The Smart Linking generator is intended for use-cases requiring high-fidelity mimicked data. This generator uses deep neural networks to learn models of your data, which can be sampled to generate new, synthetic rows which faithfully mimic the statistical properties of your data. The expressiveness of deep neural networks allows this generator to capture subtle relations in the data that may be difficult to express with linking and partitioning generators. Moreover, these relationships are learned from the data, rather than specified by the user. Since this generator uses neural networks to learn from the data, performance will be limited by the time required to train a model.

Smart Linking can be used in place of the continuous and categorical generators to build high-fidelity synthetic data. Select multiple columns of numeric, categorical, or location data, then select the Smart Linking generator. Tonic will train a model which represents all of these selected columns in a given table. Note that at most one Smart Linking model is trained per table.

Using the Smart Linking generator

Tonic will identify the type of the column, but you can toggle these type annotations, for example, if a numeric column represents an enum, you can specify that column as categorical. Moreover, categorical columns can be annotated as Location.

Annotating column type

Model training will start when you click Generate, and this may take some time, depending on the size of your table and the number of tables with the Smart Linking generator. For example, a table with 30 Smart Linking columns and 200,000 rows can require 2.5 hours of training. You can inspect the status of the model training in the Job view.
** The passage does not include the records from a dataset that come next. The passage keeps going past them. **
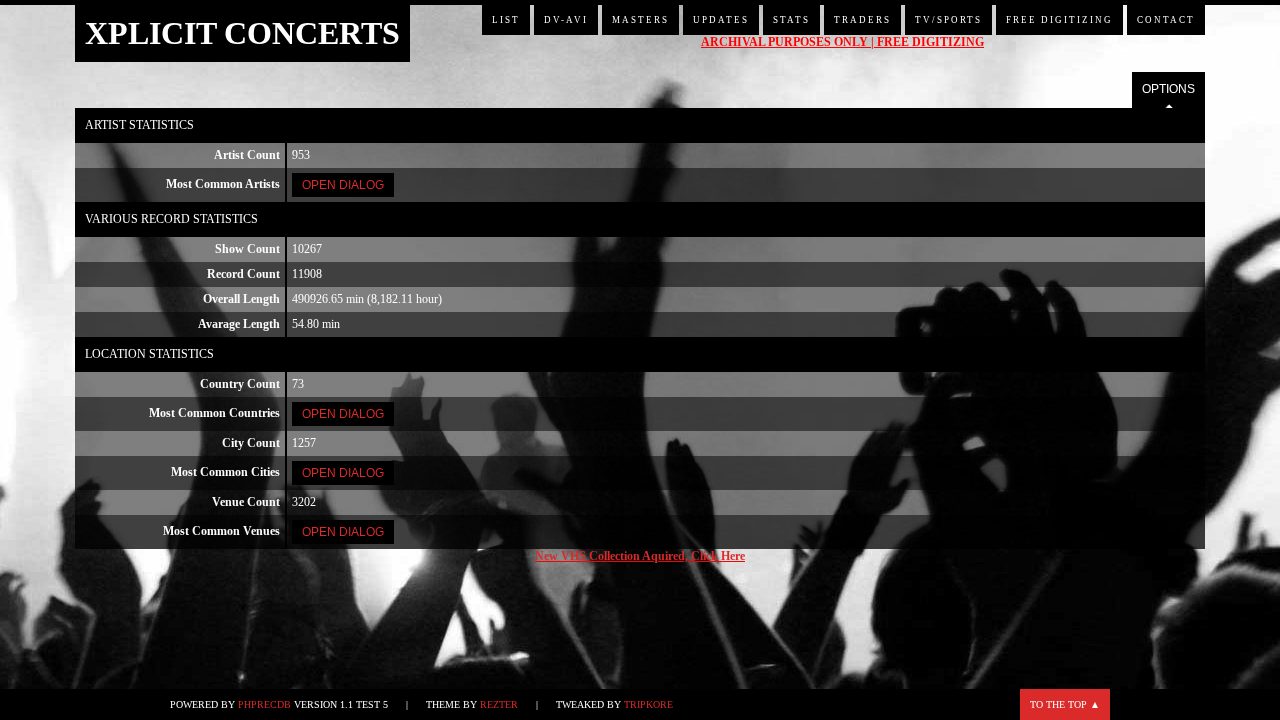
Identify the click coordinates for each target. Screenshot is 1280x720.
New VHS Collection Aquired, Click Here (640, 556)
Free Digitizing (1059, 20)
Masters (640, 20)
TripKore (648, 704)
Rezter (499, 704)
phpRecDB (264, 704)
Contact (1166, 20)
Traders (862, 20)
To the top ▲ (1065, 704)
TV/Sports (948, 20)
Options (1168, 89)
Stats (791, 20)
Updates (721, 20)
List (506, 20)
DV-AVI (566, 20)
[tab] (1168, 90)
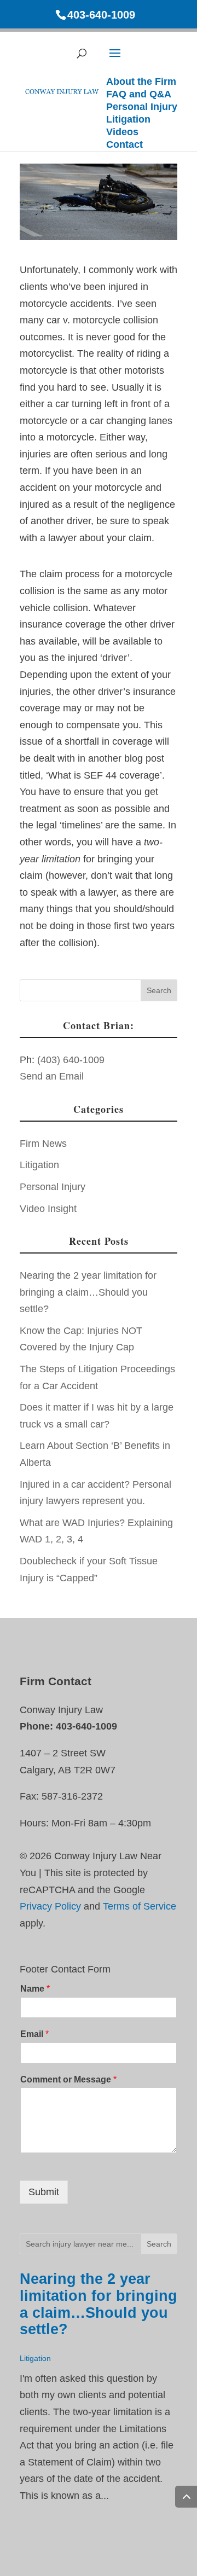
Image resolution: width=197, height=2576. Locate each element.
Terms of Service (139, 1906)
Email (34, 2034)
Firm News (43, 1143)
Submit (43, 2191)
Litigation (39, 1164)
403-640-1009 (101, 15)
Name (35, 1988)
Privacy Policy (50, 1906)
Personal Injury (52, 1186)
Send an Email (52, 1076)
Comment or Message (68, 2079)
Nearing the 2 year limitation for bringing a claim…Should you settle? (88, 1292)
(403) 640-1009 (71, 1059)
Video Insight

Job Status during model training

Once the model has trained, the new synthetic data will quickly write to your output database.

Environmental Variables

TONIC_NN_EPOCHS

Defaults to 300. This is the number of epochs, or iterations over the training data, that each Smart Linking model

TONIC_NN_MAX_CATEGORICAL_DIMENSION

Defaults to 35. This is the maximum number of distinct values of a categorical column that the generative model will try to model. If the data contains more distinct values than this cutoff, less-frequent values will be lumped together by the model. In order to preserve the character of your data, these will be converted back to a sample of the combined values.